Either way, about 6,000 people move here every month. Even though about 2,000 leave each month, the net gain of 4,000 need a place to live. Tourists mostly see the Strip, which is smack dab in the middle of the valley, but subdivisions continue to spread toward the mountains in every direction.

And a lot of those people like to gamble, so local casino operators have been busy in the past decade building properties on what was once the outskirts of town.

Texas Station, the Fiesta, and the Santa Fe (now Santa Fe Station) were built on the north end of town, while the Resort at Summerlin (now The Rampart) went up on the west side and Sunset Station and The Reserve (now the Fiesta Henderson) were built to the south.

But even the neighborhood casinos are getting neighbors.

The Suncoast was built out west to compete with The Rampart. Green Valley Ranch was built to the south to better serve that booming community. Now, developers are looking to expand more in the north end of town and even to the east.

Out in Lake Las Vegas, situated on Lake Mead 20 miles east of the Strip, construction is underway on the $170 million, 350-room Ritz-Carlton. It is expected to open in November.

A December opening is planned for $122 million Cannery, located at Craig and Losee roads just off I-15 on the north end of town. The property will be run by Millennium Management, which recently took over the Rampart. Plans call for the slot clubs to be linked.

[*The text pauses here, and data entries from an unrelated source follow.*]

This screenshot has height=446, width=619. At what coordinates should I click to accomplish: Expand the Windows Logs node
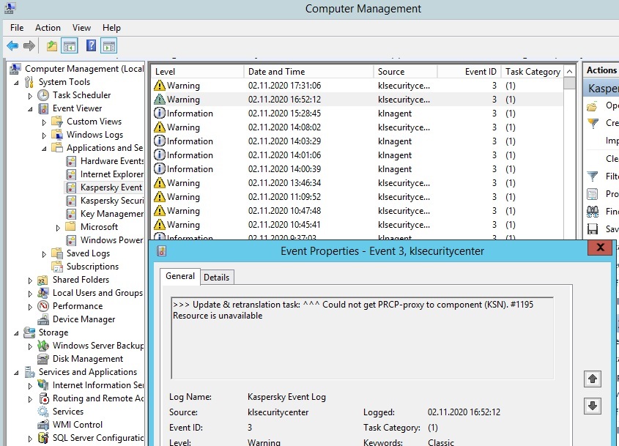(x=44, y=135)
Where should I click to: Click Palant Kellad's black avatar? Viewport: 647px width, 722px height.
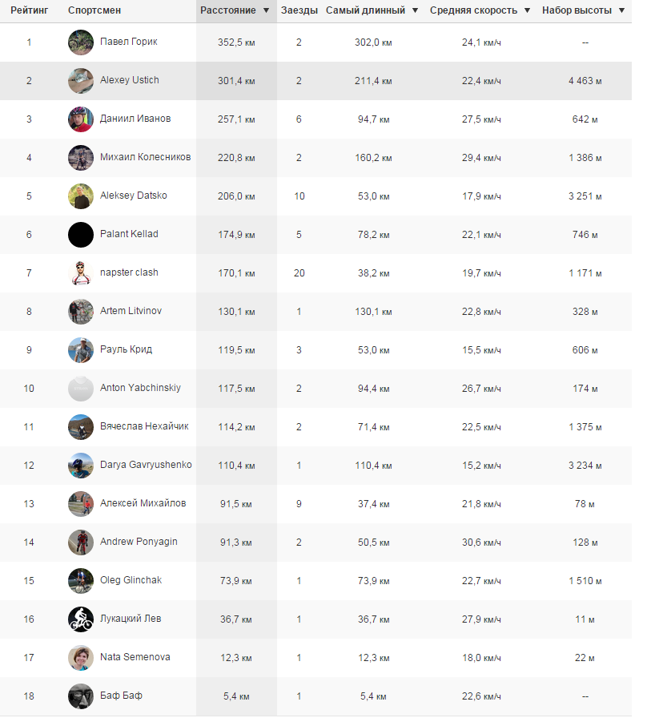[81, 235]
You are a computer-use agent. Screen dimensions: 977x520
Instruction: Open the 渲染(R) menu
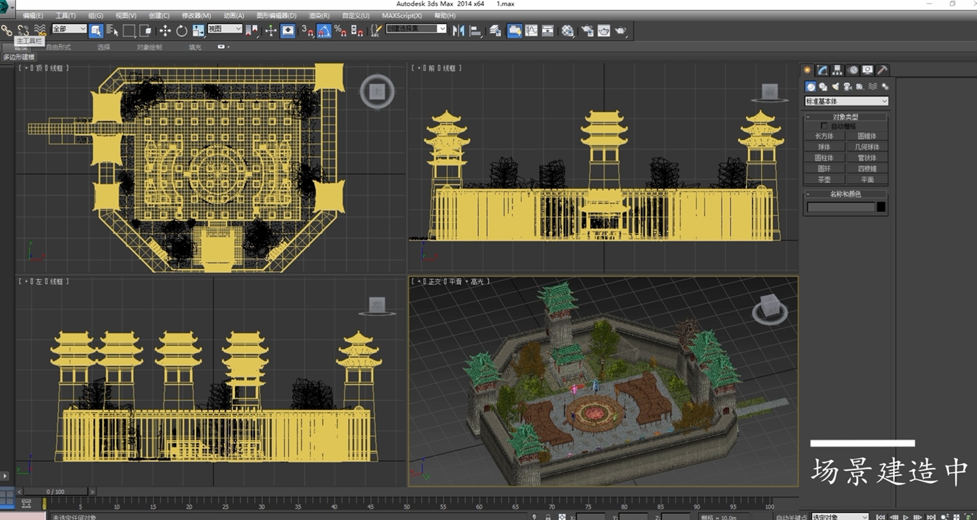point(319,15)
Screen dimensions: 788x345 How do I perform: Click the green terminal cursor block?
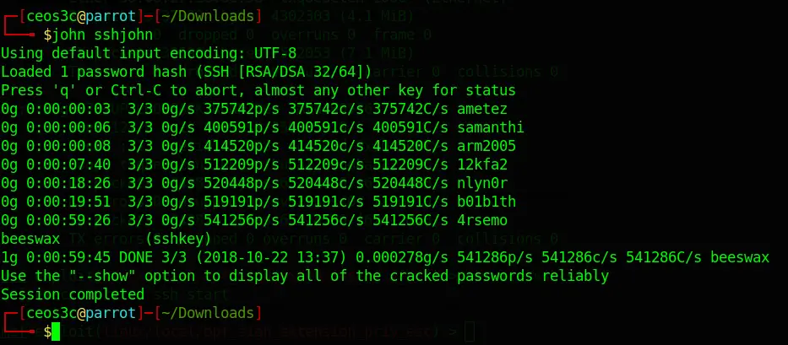[x=55, y=332]
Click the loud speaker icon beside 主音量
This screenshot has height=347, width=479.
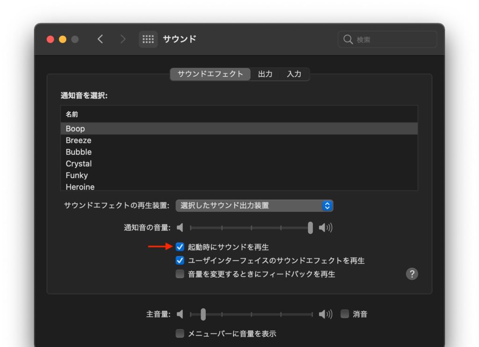tap(325, 314)
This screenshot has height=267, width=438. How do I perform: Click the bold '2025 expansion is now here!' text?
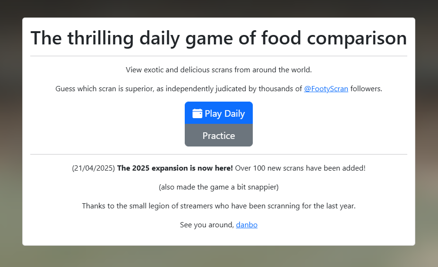click(x=175, y=168)
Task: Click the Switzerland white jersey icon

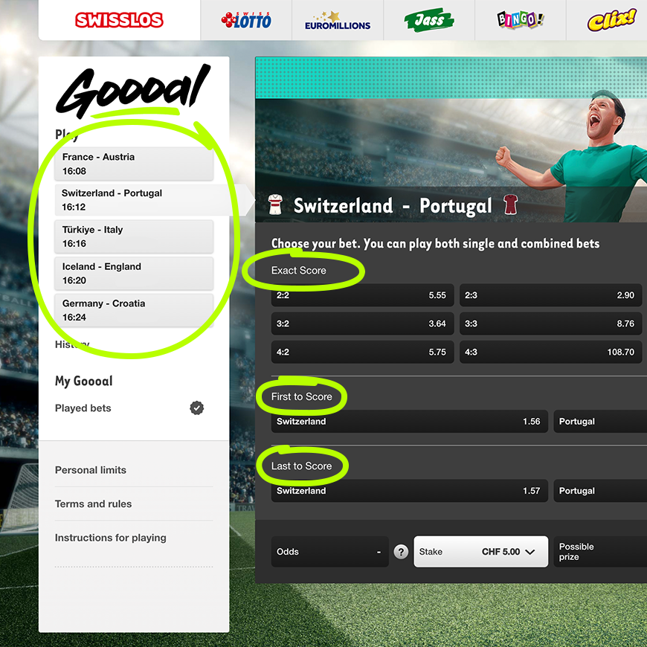Action: pos(275,205)
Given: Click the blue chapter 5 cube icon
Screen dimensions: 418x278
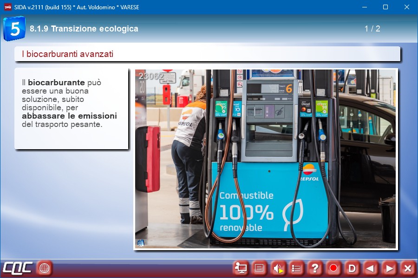Looking at the screenshot, I should pos(14,29).
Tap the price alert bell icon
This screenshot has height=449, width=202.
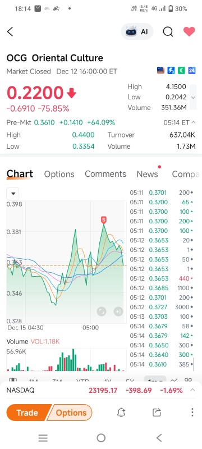tap(121, 413)
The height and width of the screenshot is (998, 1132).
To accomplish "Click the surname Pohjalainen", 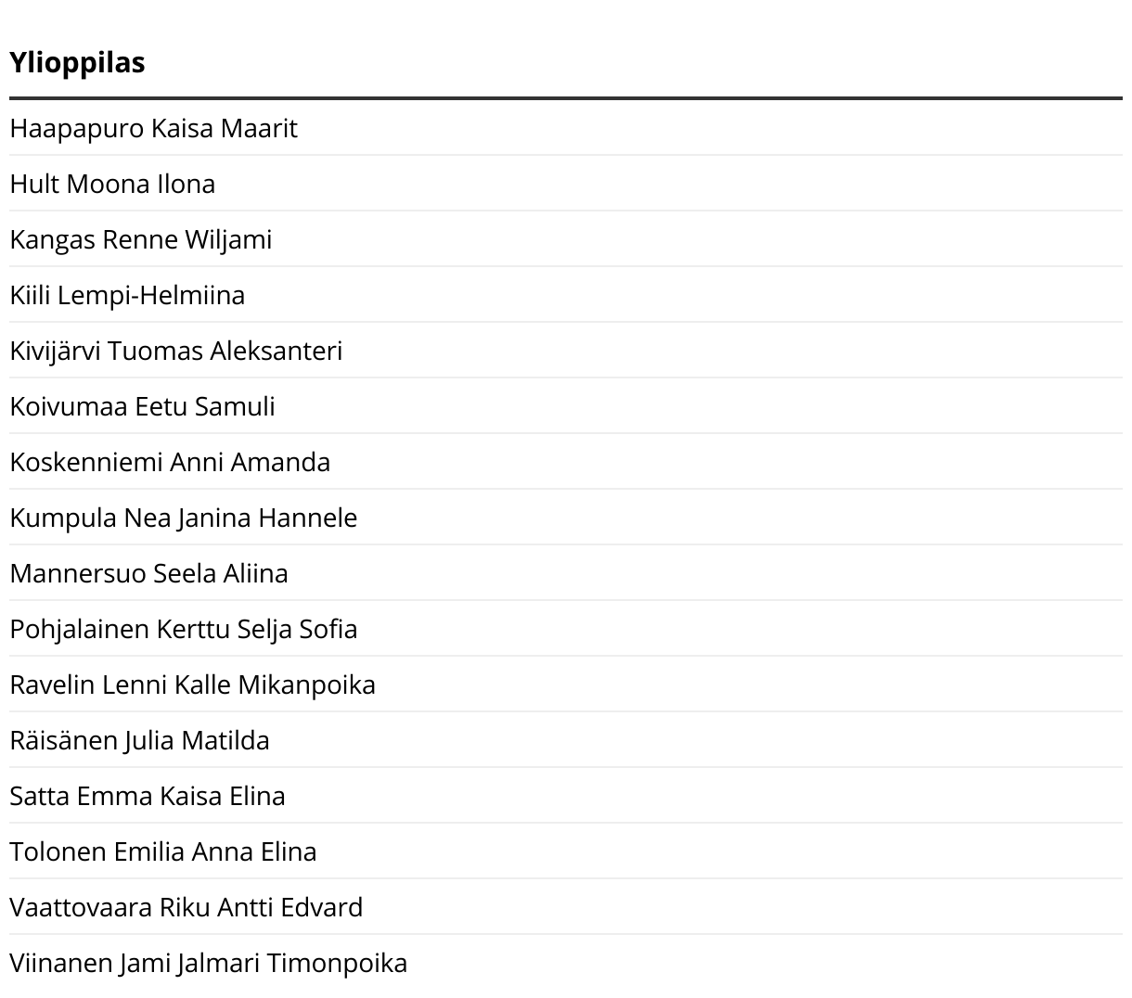I will pos(80,630).
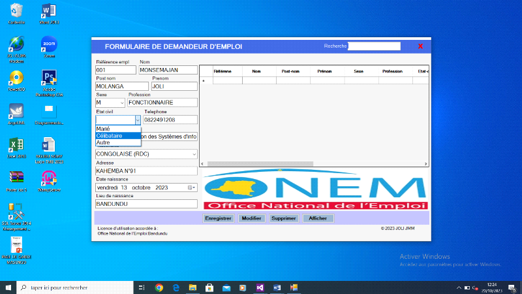Close the form with the red X
Image resolution: width=522 pixels, height=294 pixels.
point(420,46)
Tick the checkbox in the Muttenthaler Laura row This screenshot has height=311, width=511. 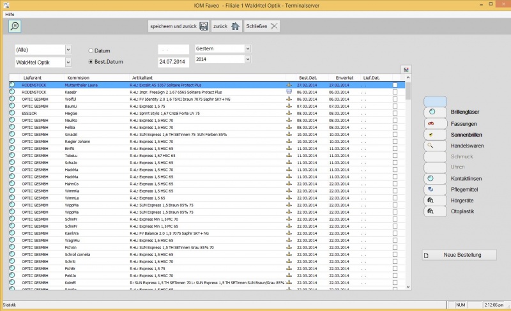pos(395,84)
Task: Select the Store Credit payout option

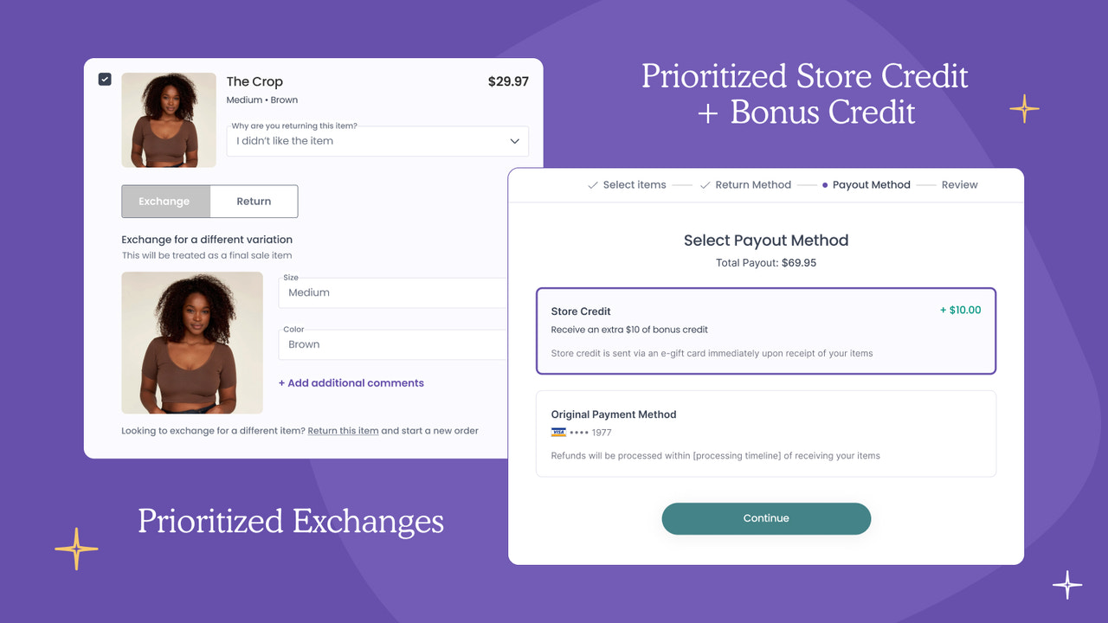Action: click(766, 331)
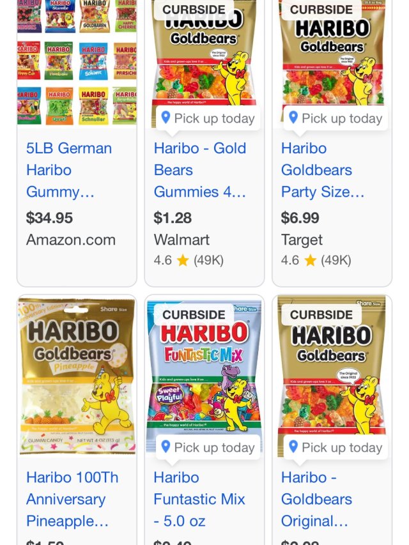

This fall, a beltway to connect I-15 to Route 95 on the north end of town is scheduled to be completed, and plans are in the works for casinos at both junctions: one off of I-15 near the Las Vegas Motor Speedway and another even farther north of Santa Fe Station, off Route 95.

Strip isn't standing still

But don't think that the Strip isn't expanding, too. Even though it was hurt more by the tourist downturn after Sept. 11, investors are lining up to build new projects on or near the Strip.

Leading the next building boom in Las Vegas will be Steve Wynn, which should come as no surprise to anyone who knows Vegas's history. He was the main mover and shaker in the last boom when he built the Mirage, Treasure Island, and then the Bellagio in the 1980's and 1990's. Competitors built the Venetian, Mandalay Bay, Paris, and New York-New York to try to keep up.

Wynn is building the $1.65 billion La Reve on the Desert Inn site he bought two years ago.

The project, which is big enough by itself, will spur other development in a part of the Strip that needs it.

Across the street, where the New Frontier now sits, Phil Ruffin is planning to build a $1 billion San Francisco-themed resort called City by the Bay. As part of that development, Ruffin has teamed with Donald Trump. They announced this past week that they are building a $350 million condominium complex called Trump Tower Las Vegas. The 600-foot tower would be the second-tallest building in Vegas behind the Stratosphere at 1,149 feet. Condos would start at $1.5 million.

Wynn announced this past week that he was going public to raise the rest of his funds. Ruffin has said that once Wynn gets his financing in place it will be easier for him to close his deal.

When those projects are completed, we might see the resurrection of plans to build a London-themed resort at the site of the imploded El Rancho on the north end of the Strip near the Sahara.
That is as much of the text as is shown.